Research team gains insights into dengue fever

The University Record, September 3, 1997

By David Wilkins
Medical Center Public Relations

Researchers have a new understanding of the way dengue virus binds to human cells–and how to stop it from doing so.

The mosquito-borne dengue virus causes dengue fever, a severe flu-like illness the World Health Organization (WHO) calls “the most important and rapidly increasing arbovirus in the world.”

The disease is prevalent in Third World tropical regions and is spreading to subtropical developed countries, including the United States. WHO estimates that 50 million cases of dengue fever occur worldwide each year, including a potentially deadly form of the disease called dengue hemorrhagic fever.
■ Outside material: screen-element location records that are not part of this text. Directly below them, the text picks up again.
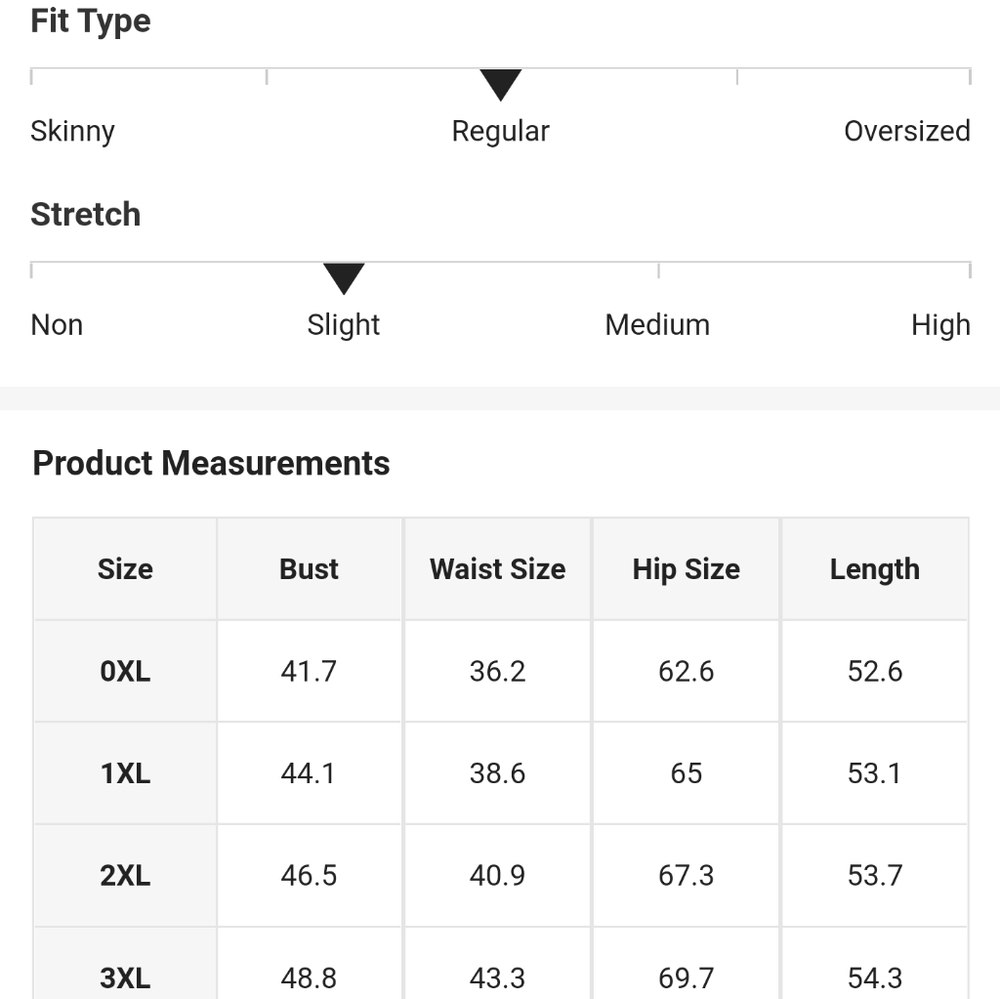Click the Stretch triangle marker

click(344, 279)
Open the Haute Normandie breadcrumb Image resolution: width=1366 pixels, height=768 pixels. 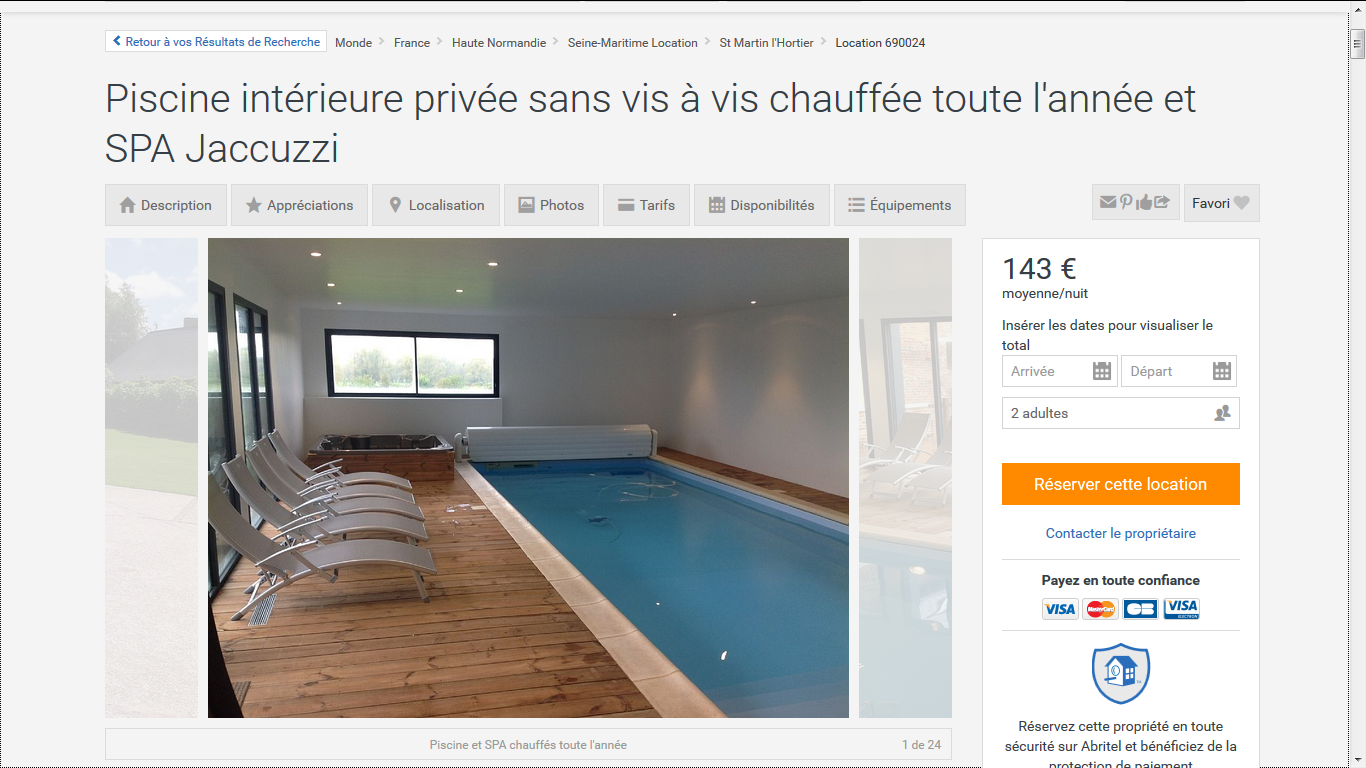499,43
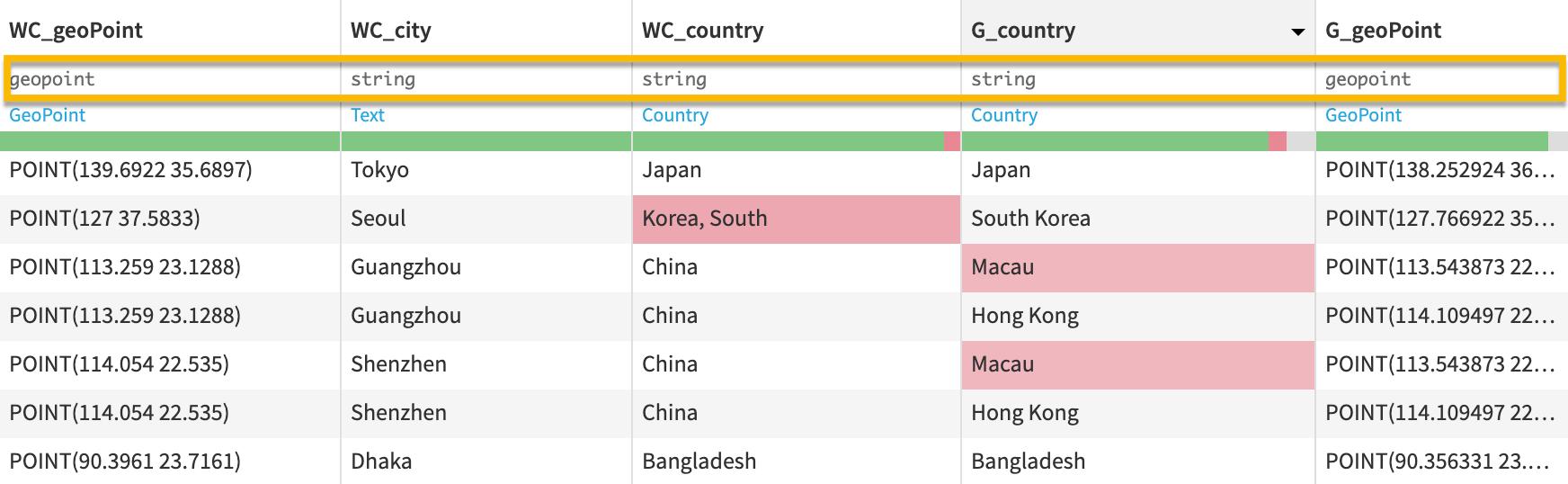
Task: Open the Country meaning link under WC_country
Action: [675, 115]
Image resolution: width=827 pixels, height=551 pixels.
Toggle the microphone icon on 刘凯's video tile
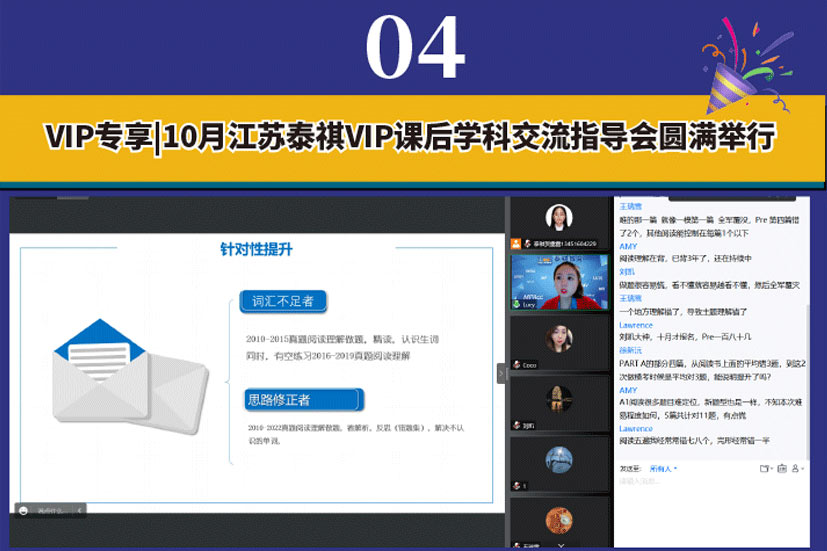[517, 423]
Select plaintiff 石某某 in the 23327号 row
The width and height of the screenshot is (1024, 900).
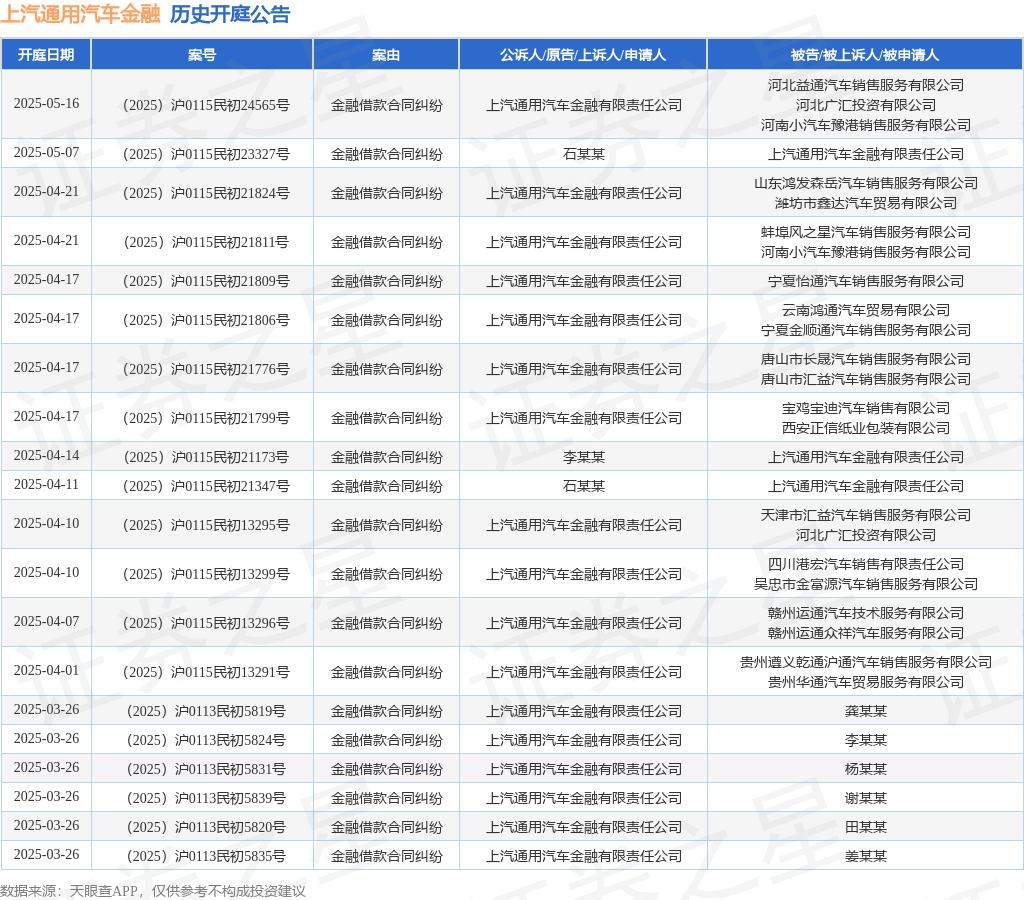[x=584, y=154]
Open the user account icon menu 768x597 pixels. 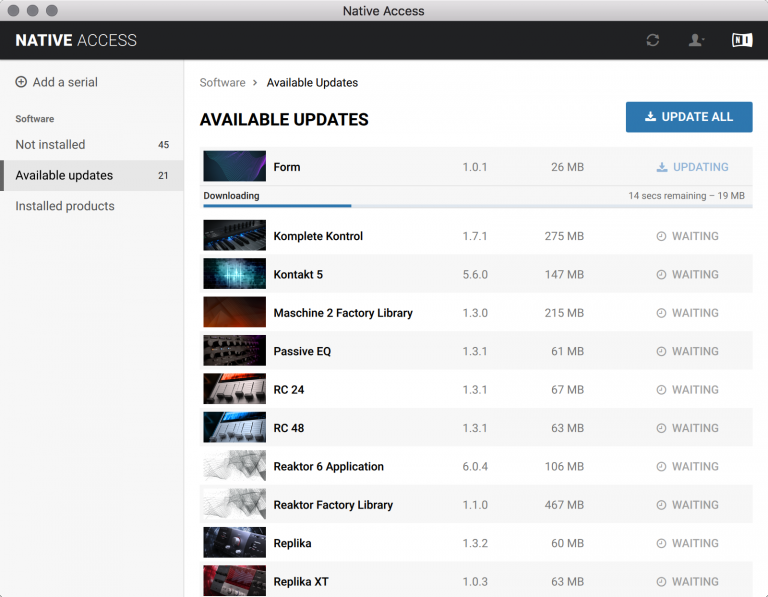tap(696, 40)
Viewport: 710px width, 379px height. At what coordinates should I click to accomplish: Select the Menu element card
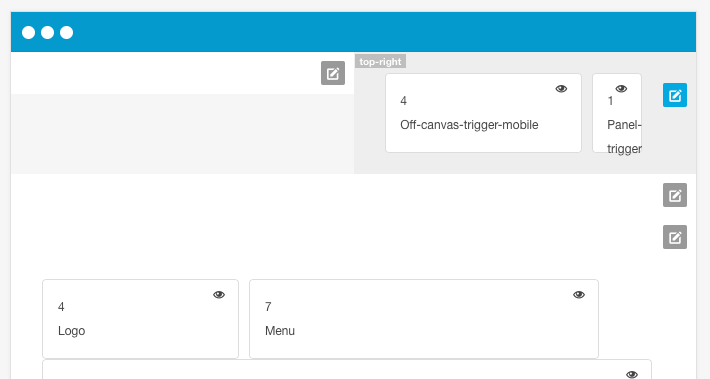pos(424,319)
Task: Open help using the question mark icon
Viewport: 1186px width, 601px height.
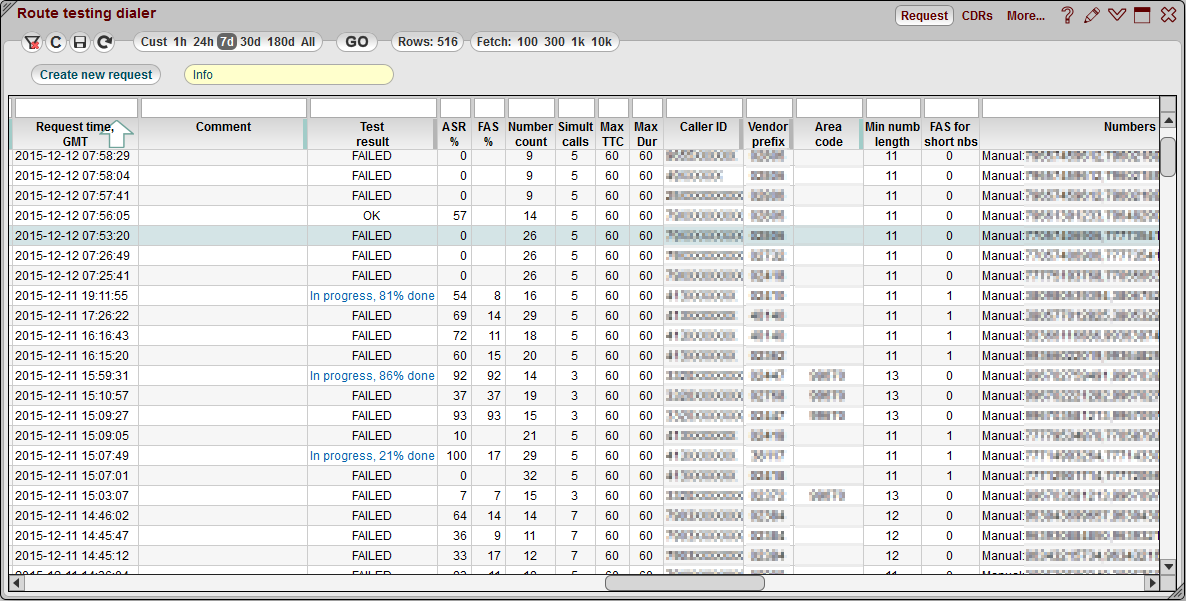Action: coord(1068,15)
Most cases occur in children.

A team of researchers from the University of Michigan and the University of Iowa have gained new insights into the way the virus attacks at a cellular level. Their findings were published in the August issue of Nature Medicine.

“Dengue is a very significant world public health problem which has largely been ignored in the developed world,” says Rory Marks, assistant professor of internal medicine. “There’s no specific treatment for infection and no way to prevent progression to the more deadly forms of the disease. No vaccine is available or likely to become available any time soon.

“Programs to control dengue infection have focused on killing the mosquito responsible for transmitting the virus to humans,” Marks says. “These measures were very effective in the past but appear to have failed in recent years. The mosquitoes appear to be winning this latest war.”

New approaches for the control of dengue virus infection–specifically aimed at aspects of dengue virus infectivity other than mosquito control–are urgently needed, Marks says.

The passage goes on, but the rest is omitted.